Viafix, a form of cold asphalt repair which fills in specific holes, will still be needed in emergency repairs, however, to “protect the safety of road users”.

The highways review was debated by members of the council’s policy committee on Thursday, December 2, for the final time before its recommendations are put into action.

Commenting on the shift towards new methods – and potential new technologies in the future – Councillor Ben Bradley (Con), the council’s leader, stressed a desire to move away from Viafix.

He said: “There are obviously things we have a statutory duty to do, particularly from a safety perspective, and there will be emergency repairs we still have to make.

“We can’t get away from that, but we are very much aware there are some such issues where it’s not an absolute emergency and needs an instant repair.

“That’s where the shift will go now. From my perspective, we shouldn’t tell the engineers how to do the engineering, but more set the policy and let them do the best thing by it.

“In the short-term, there will still no doubt be the use of [Viafix] as an emergency fix, but we would like to move away from that as much as we possibly can.”

The use of Viafix and other temporary repair methods has previously led to criticism of the council from residents.

Several councillors describe the state of the county’s roads as the “biggest issue on the doorstep” in May’s election, with the council planning to improve its communication with residents on when repair jobs will take place.

This will come alongside a shift from a one-year to a three-year investment programme in road repairs, which the council hopes will give residents more “clarity” on when their road is due for replacement and repair.

Cllr Daniel Williamson (Ash Ind), welcomed the plans during Thursday’s meeting and stressed the need to move away from Viafix.

He said: “I welcome the report and I’m really pleased the council wants to get it right the first time, taking a whole street approach. It’s an absolutely fantastic thing.

“Whilst I accept there are some situations where it’s going to be needed, but with us moving to this more holistic approach, I’d naturally assume it means a reduction in the use of Viafix.

“I’m more in hope than anticipation that we’re going to move away completely from using it once we find other techniques that work.”

Collected data:
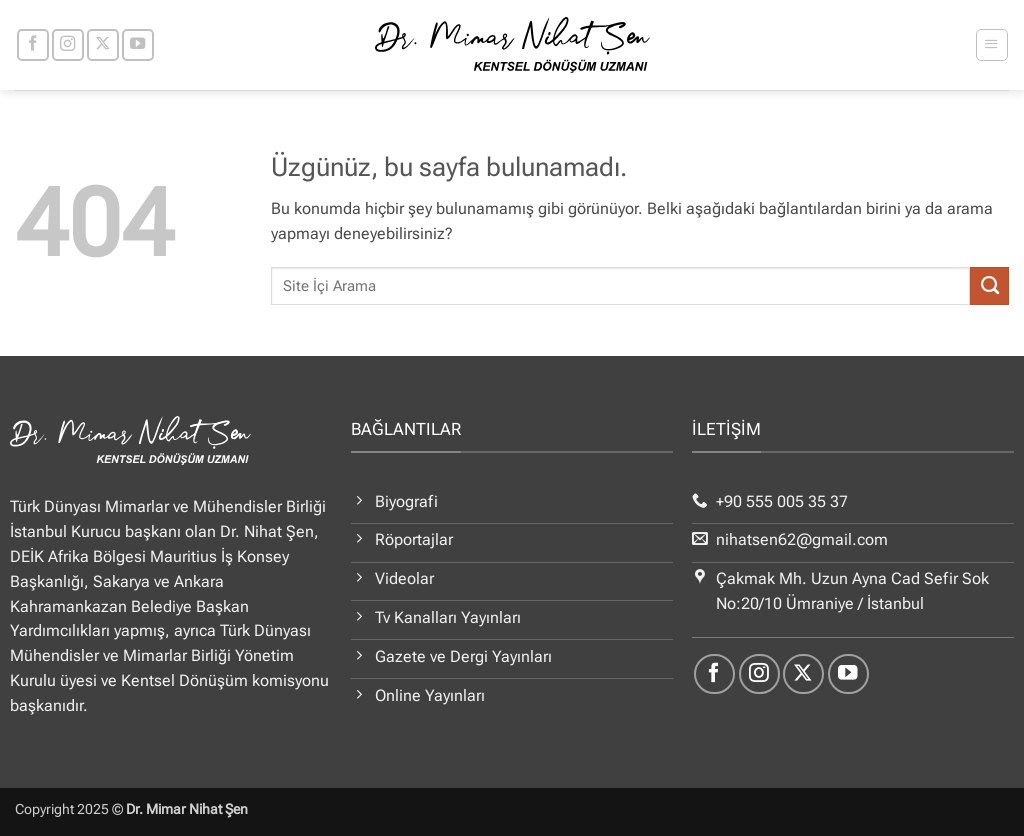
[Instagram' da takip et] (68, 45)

Given exercise:
Rewrite the road repair article from "This will come" up to and including "replacement and repair.", substituting "five-year" for "three-year". Rely solely on the road repair article, not the data.

Worked solution:
This will come alongside a shift from a one-year to a five-year investment programme in road repairs, which the council hopes will give residents more “clarity” on when their road is due for replacement and repair.